Unlike Ethernet, which uses the upper layers such as TCP for retransmission of lost packets, InfiniBand was designed to be natively lossless. Several features which make this possible, such as congestion control being done in hardware, and RDMA which means that network traffic is not passed to the OS Kernel or the CPU, which avoids delays in buffering. However, the key feature for lossless transport is Credit-Based Flow Control (CBFC).

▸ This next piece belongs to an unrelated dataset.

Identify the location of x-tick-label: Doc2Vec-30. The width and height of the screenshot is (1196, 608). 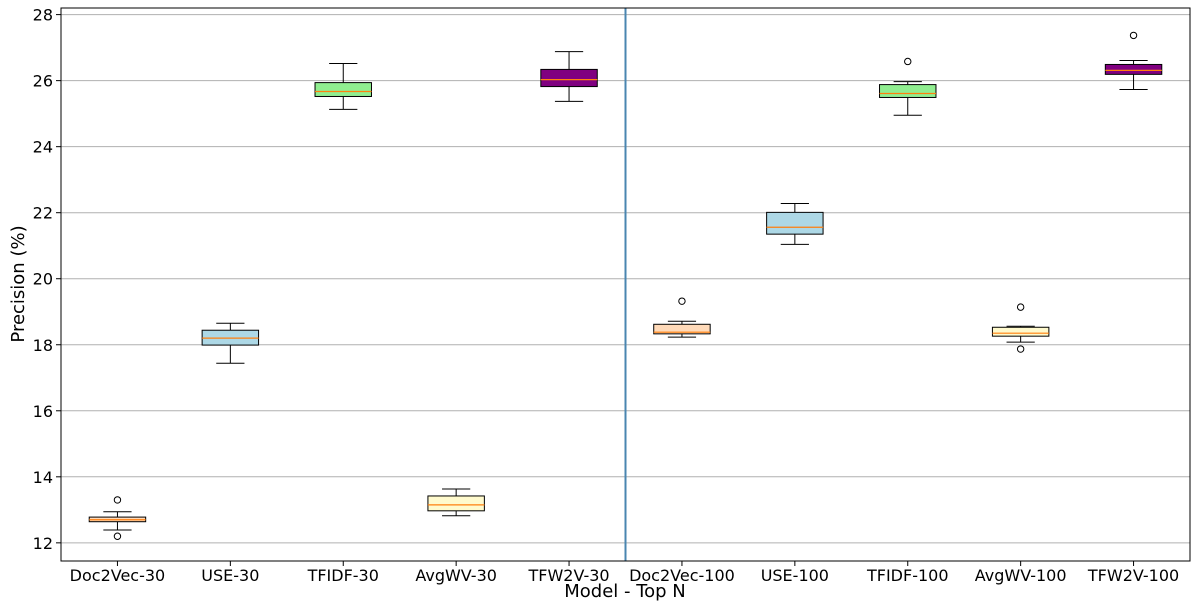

CBFC is essentially a very simple process. The receiver sends credits to the transmitter, where one credit allows for transmission of 64 Bytes of data. If the transmitter has packets to send and sufficient credits, it will send the data. If the number of credits reduces to zero, it will stop sending until it receives more credits. This stops the receiver overflowing its ingress buffer and dropping packets.
Diving just a little deeper. CBFC is implemented on both a virtual lane and port-to-port basis. Typically, an InfiniBand link will have 16 virtual lanes, with Lane 0 assigned to normal traffic and Lane 15 allocated to InfiniBand management traffic. Each lane has its own set of flow credits, to allow for prioritisation and avoid Head of Line (HoL) blocking.

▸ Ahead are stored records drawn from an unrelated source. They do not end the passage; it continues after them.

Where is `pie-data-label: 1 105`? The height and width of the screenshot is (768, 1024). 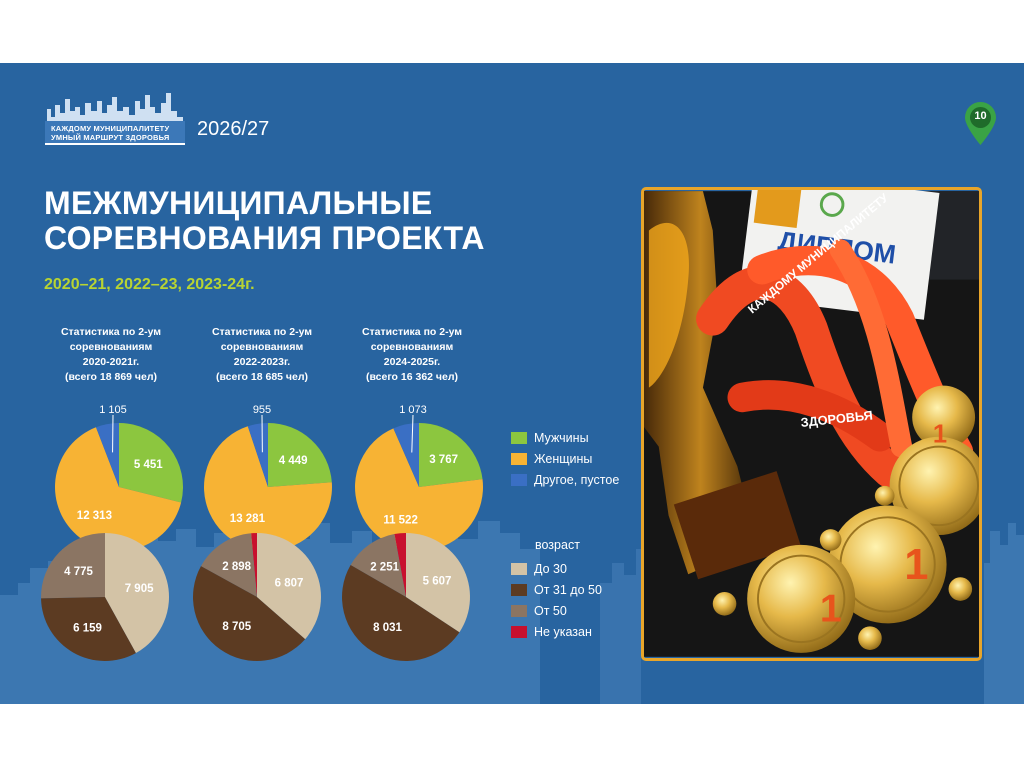
pie-data-label: 1 105 is located at coordinates (113, 410).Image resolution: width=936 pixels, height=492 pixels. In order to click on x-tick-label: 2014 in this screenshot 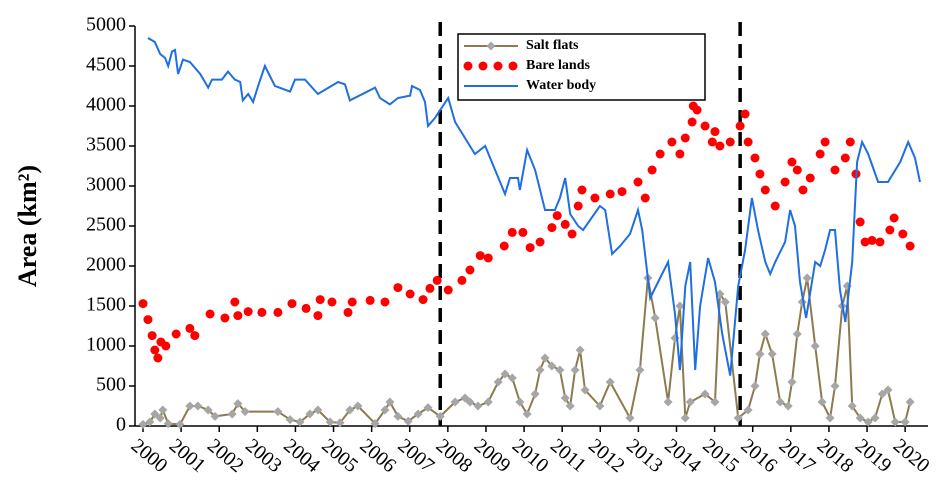, I will do `click(682, 456)`.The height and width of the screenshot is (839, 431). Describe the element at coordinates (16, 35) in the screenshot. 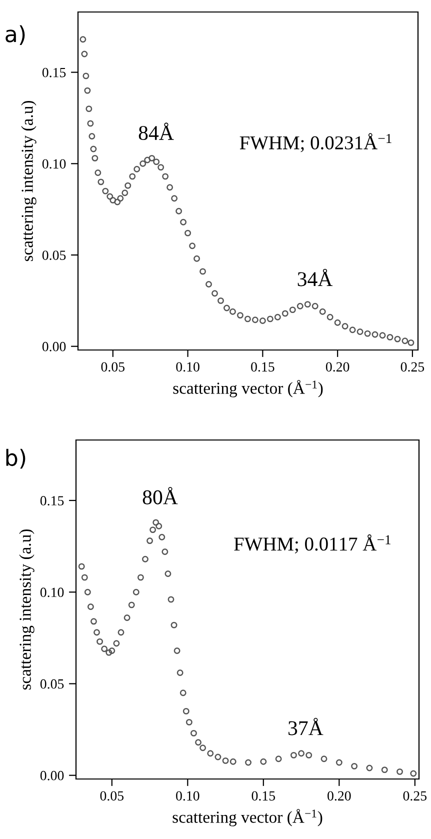

I see `text: a)` at that location.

Finally, as CBFC works primarily on a port-to-port basis, Explicit Congestion Notification (ECN) is necessary to provide end-to-end lossless transport over the InfiniBand fabric. If a switch detects congestion on a network flow, it sets the Forward Explicit Congestion Notification (FECN). When the packet with the FECN is received by the destination, the local Host Channel Adapter (HCA) sets the Backward Explicit Congestion Notification (BECN) on return traffic to the transmitter, which will then throttle transmission until the BECNs drop off and normal transmission resumes.